● **PROBLEM STATEMENT**: Print the data that follows, exactly and completely.

Start of AVAILABLE DATA

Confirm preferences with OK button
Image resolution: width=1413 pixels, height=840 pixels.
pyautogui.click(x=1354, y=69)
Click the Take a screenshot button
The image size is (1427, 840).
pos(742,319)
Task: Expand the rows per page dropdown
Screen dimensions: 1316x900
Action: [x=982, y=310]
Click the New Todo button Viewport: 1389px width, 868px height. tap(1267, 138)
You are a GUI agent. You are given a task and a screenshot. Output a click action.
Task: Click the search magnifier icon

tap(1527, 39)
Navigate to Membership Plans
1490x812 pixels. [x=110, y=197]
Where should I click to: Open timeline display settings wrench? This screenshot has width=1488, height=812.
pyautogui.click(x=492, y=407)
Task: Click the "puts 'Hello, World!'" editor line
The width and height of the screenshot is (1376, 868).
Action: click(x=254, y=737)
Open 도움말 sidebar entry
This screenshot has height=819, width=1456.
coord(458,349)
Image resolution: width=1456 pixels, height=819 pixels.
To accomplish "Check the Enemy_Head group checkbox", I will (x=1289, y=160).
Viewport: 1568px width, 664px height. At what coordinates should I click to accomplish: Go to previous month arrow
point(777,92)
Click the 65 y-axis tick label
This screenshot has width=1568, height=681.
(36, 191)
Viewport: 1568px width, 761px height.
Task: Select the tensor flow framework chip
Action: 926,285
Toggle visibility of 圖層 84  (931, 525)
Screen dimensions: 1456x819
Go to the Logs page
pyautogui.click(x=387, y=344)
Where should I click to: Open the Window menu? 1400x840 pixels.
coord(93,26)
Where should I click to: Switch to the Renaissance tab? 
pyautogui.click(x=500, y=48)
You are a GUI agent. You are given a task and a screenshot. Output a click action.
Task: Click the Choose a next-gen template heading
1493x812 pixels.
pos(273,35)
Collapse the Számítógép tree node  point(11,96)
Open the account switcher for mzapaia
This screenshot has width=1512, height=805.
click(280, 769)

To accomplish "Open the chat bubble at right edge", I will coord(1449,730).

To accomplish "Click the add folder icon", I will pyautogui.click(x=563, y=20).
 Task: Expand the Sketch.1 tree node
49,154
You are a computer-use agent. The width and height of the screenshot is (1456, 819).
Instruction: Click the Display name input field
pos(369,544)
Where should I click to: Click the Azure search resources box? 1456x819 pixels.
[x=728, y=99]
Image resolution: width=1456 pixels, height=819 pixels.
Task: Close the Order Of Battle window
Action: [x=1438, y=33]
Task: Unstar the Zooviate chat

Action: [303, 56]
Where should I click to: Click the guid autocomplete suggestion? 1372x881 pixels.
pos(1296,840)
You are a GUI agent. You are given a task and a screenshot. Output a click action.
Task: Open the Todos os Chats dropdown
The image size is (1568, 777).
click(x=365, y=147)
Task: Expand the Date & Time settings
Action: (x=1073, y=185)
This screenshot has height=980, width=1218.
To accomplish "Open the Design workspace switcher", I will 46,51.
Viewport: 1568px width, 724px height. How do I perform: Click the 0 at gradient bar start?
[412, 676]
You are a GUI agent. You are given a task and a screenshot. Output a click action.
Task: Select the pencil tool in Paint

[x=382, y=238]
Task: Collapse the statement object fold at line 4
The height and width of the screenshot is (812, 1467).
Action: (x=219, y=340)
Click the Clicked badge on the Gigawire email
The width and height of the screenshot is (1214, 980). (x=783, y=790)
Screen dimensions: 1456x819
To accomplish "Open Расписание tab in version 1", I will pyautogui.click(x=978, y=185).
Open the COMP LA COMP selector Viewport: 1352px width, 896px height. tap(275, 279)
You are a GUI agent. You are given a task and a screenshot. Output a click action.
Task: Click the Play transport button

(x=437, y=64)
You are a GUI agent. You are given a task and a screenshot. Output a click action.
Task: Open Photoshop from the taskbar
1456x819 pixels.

End of AVAILABLE DATA

● **SOLUTION FOR THIS EXERCISE**:
Confirm preferences with OK button
Image resolution: width=1413 pixels, height=840 pixels.
pyautogui.click(x=1354, y=69)
Click the Take a screenshot button
The image size is (1427, 840).
pos(742,319)
Task: Expand the rows per page dropdown
Screen dimensions: 1316x900
Action: [x=982, y=310]
Click the New Todo button Viewport: 1389px width, 868px height. tap(1267, 138)
You are a GUI agent. You are given a task and a screenshot. Output a click action.
Task: Click the search magnifier icon

tap(1527, 39)
Navigate to Membership Plans
1490x812 pixels. [x=110, y=197]
Where should I click to: Open timeline display settings wrench? This screenshot has width=1488, height=812.
pyautogui.click(x=492, y=407)
Task: Click the "puts 'Hello, World!'" editor line
The width and height of the screenshot is (1376, 868).
Action: click(x=254, y=737)
Open 도움말 sidebar entry
This screenshot has height=819, width=1456.
coord(458,349)
Image resolution: width=1456 pixels, height=819 pixels.
To accomplish "Check the Enemy_Head group checkbox", I will (x=1289, y=160).
Viewport: 1568px width, 664px height. At what coordinates should I click to accomplish: Go to previous month arrow
point(777,92)
Click the 65 y-axis tick label
This screenshot has width=1568, height=681.
(36, 191)
Viewport: 1568px width, 761px height.
Task: Select the tensor flow framework chip
Action: 926,285
Toggle visibility of 圖層 84  (931, 525)
Screen dimensions: 1456x819
Go to the Logs page
pyautogui.click(x=387, y=344)
Where should I click to: Open the Window menu? 1400x840 pixels.
coord(93,26)
Where should I click to: Switch to the Renaissance tab? 
pyautogui.click(x=500, y=48)
You are a GUI agent. You are given a task and a screenshot. Output a click action.
Task: Click the Choose a next-gen template heading
1493x812 pixels.
pos(273,35)
Collapse the Számítógép tree node  point(11,96)
Open the account switcher for mzapaia
This screenshot has width=1512, height=805.
click(280, 769)

To accomplish "Open the chat bubble at right edge", I will coord(1449,730).

To accomplish "Click the add folder icon", I will pyautogui.click(x=563, y=20).
 Task: Expand the Sketch.1 tree node
49,154
You are a computer-use agent. The width and height of the screenshot is (1456, 819).
Instruction: Click the Display name input field
pos(369,544)
Where should I click to: Click the Azure search resources box? 1456x819 pixels.
[x=728, y=99]
Image resolution: width=1456 pixels, height=819 pixels.
Task: Close the Order Of Battle window
Action: [x=1438, y=33]
Task: Unstar the Zooviate chat

Action: [303, 56]
Where should I click to: Click the guid autocomplete suggestion? 1372x881 pixels.
pos(1296,840)
You are a GUI agent. You are given a task and a screenshot. Output a click action.
Task: Open the Todos os Chats dropdown
The image size is (1568, 777).
click(x=365, y=147)
Task: Expand the Date & Time settings
Action: (x=1073, y=185)
This screenshot has height=980, width=1218.
To accomplish "Open the Design workspace switcher", I will 46,51.
Viewport: 1568px width, 724px height. How do I perform: Click the 0 at gradient bar start?
[412, 676]
You are a GUI agent. You are given a task and a screenshot. Output a click action.
Task: Select the pencil tool in Paint

[x=382, y=238]
Task: Collapse the statement object fold at line 4
The height and width of the screenshot is (812, 1467).
Action: (x=219, y=340)
Click the Clicked badge on the Gigawire email
The width and height of the screenshot is (1214, 980). (x=783, y=790)
Screen dimensions: 1456x819
To accomplish "Open Расписание tab in version 1", I will pyautogui.click(x=978, y=185).
Open the COMP LA COMP selector Viewport: 1352px width, 896px height. tap(275, 279)
You are a GUI agent. You are given a task and a screenshot. Output a click action.
Task: Click the Play transport button

(x=437, y=64)
You are a GUI agent. You are given a task and a screenshot. Output a click action.
Task: Open Photoshop from the taskbar
1456x819 pixels.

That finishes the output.